◆ **Work to complete**
Pictures must not appear in your answer. Write out exactly the lines from the one with "You are a computer-use" through the last line of the entries below.

• • • • • • •

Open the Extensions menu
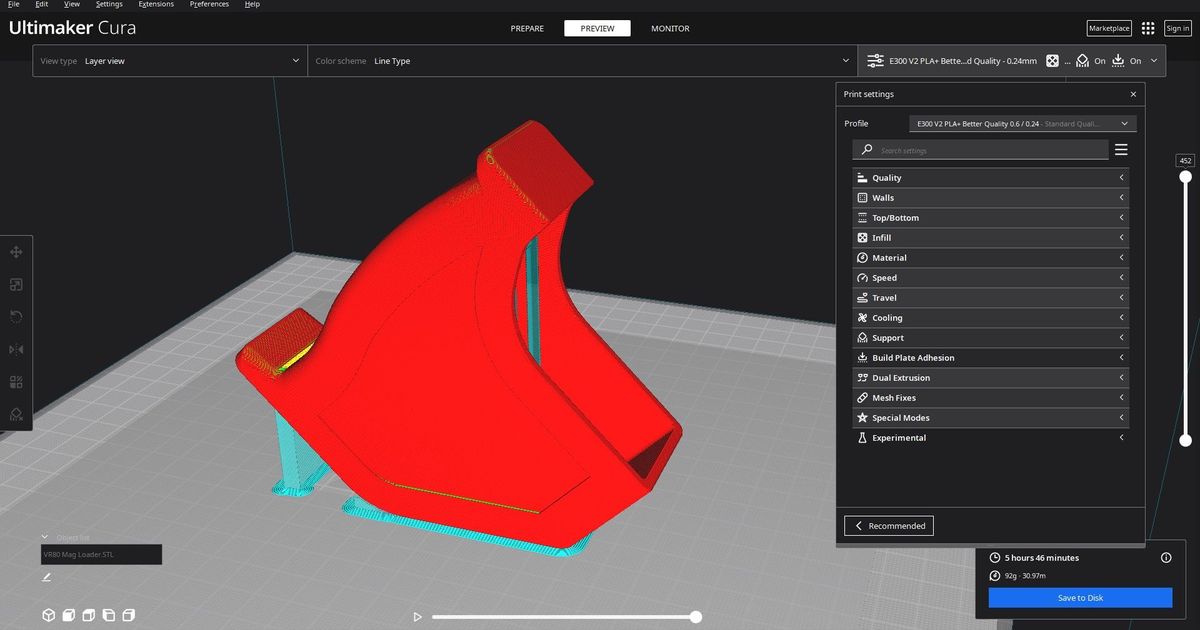Image resolution: width=1200 pixels, height=630 pixels. tap(156, 4)
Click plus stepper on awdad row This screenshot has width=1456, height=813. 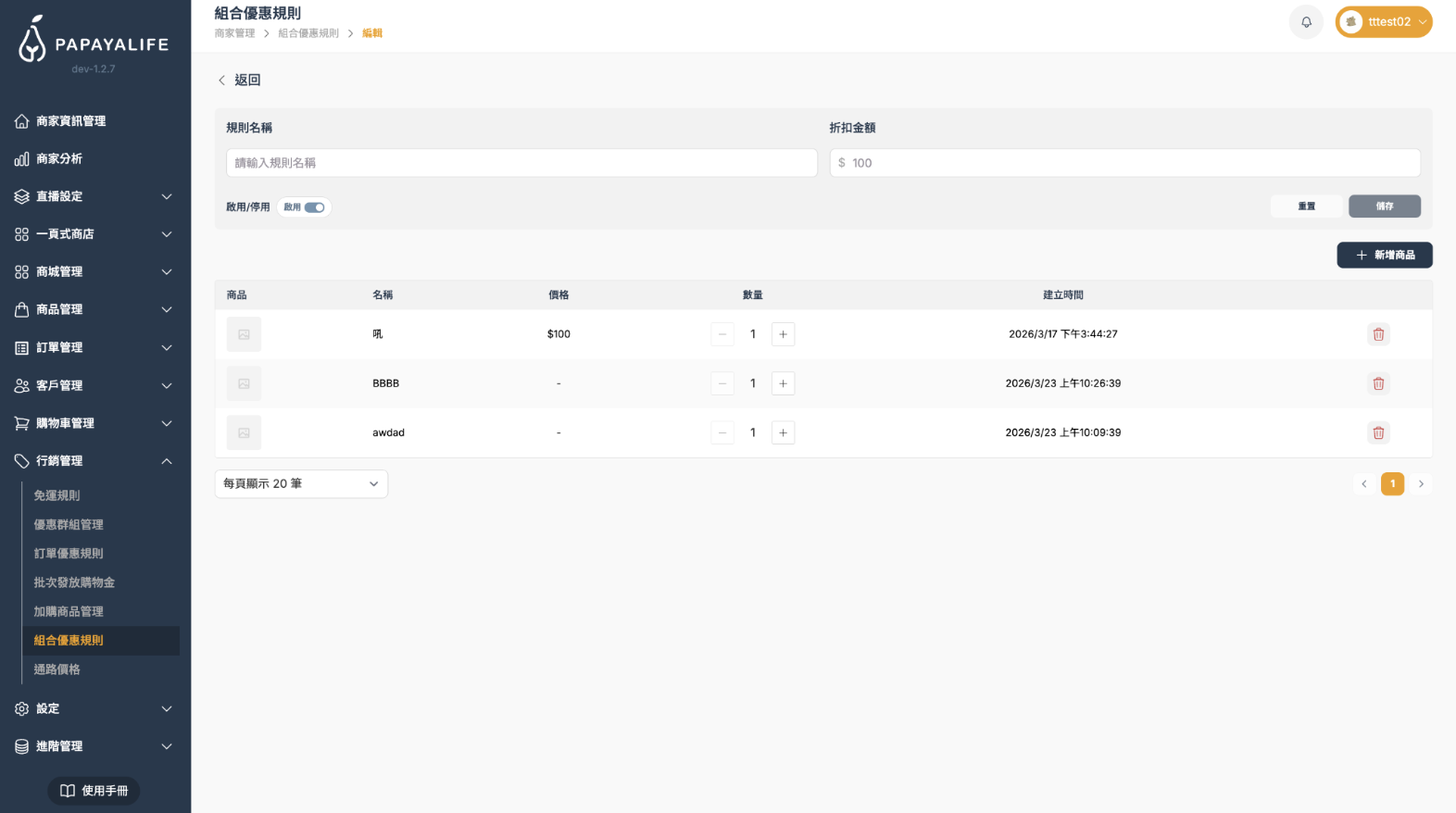pos(783,432)
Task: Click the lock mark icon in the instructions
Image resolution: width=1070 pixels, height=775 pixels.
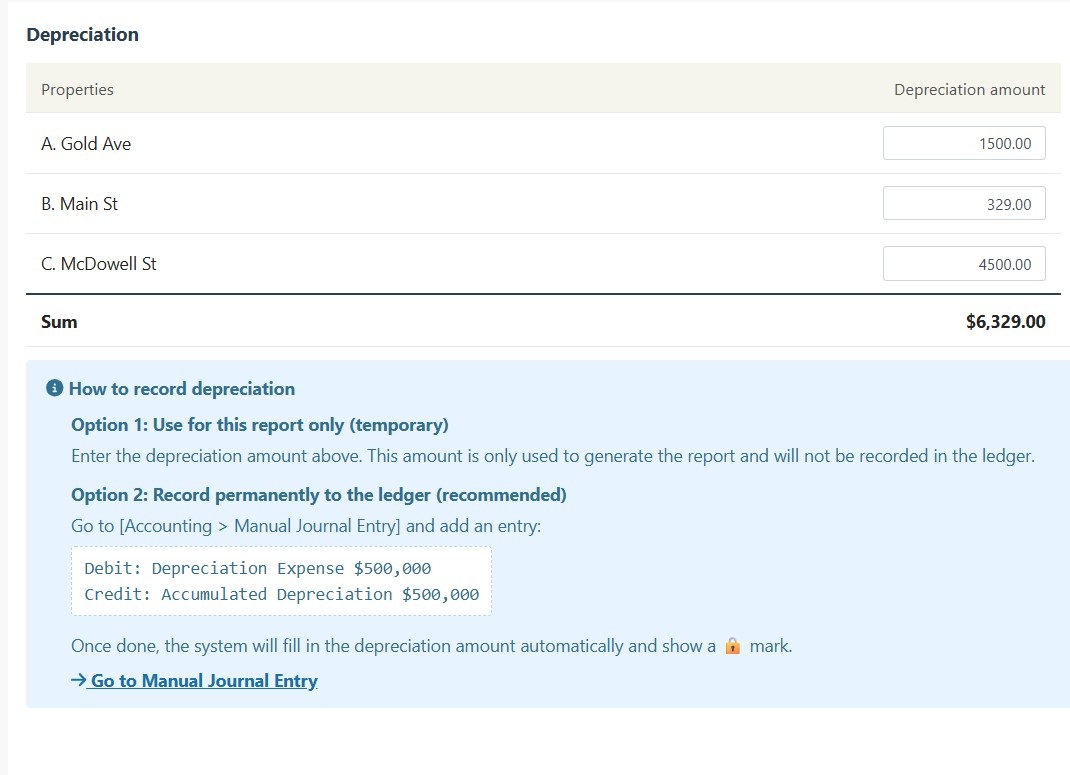Action: point(732,645)
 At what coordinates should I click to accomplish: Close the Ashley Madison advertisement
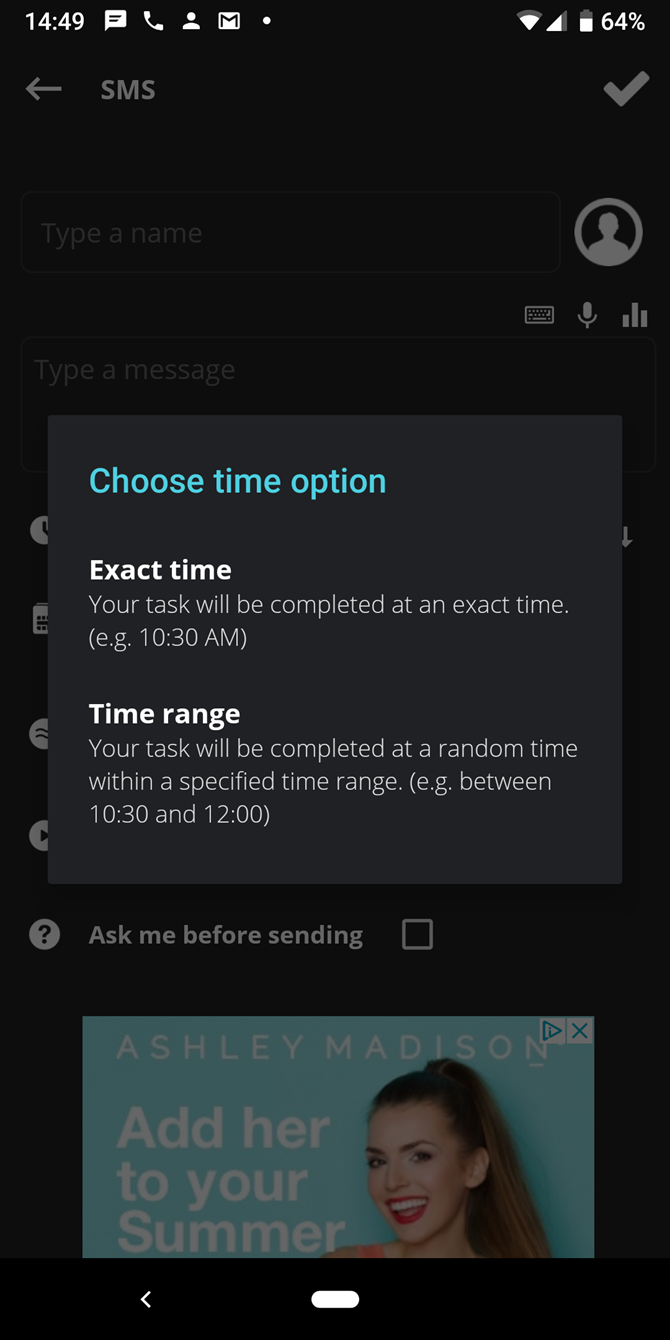coord(580,1031)
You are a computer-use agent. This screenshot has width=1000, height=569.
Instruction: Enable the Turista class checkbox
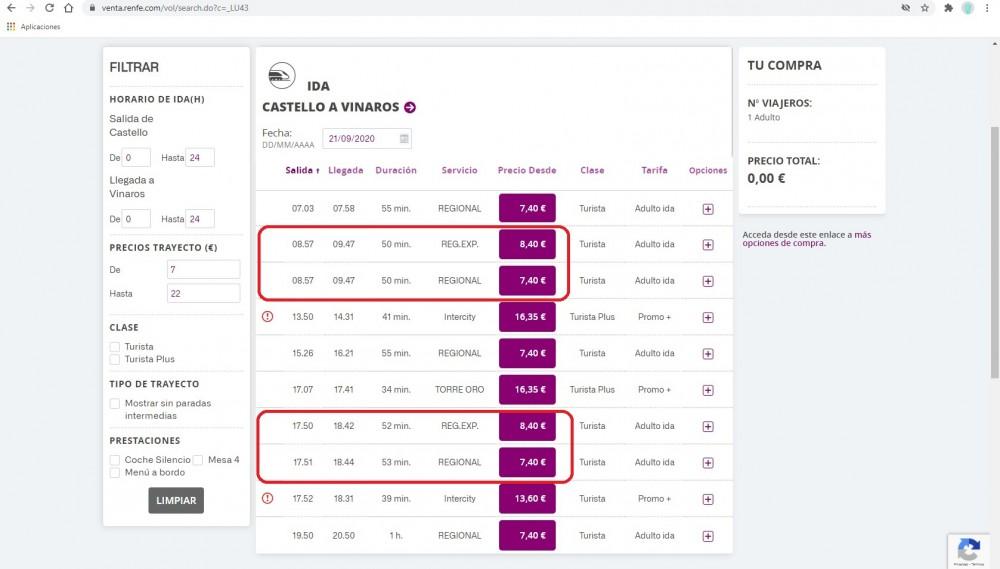tap(115, 347)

• • • • • • •

◆ **Reply to the exercise**
You are a computer-use agent. This screenshot has width=1000, height=569.
Instruction: Enable the Turista class checkbox
tap(115, 347)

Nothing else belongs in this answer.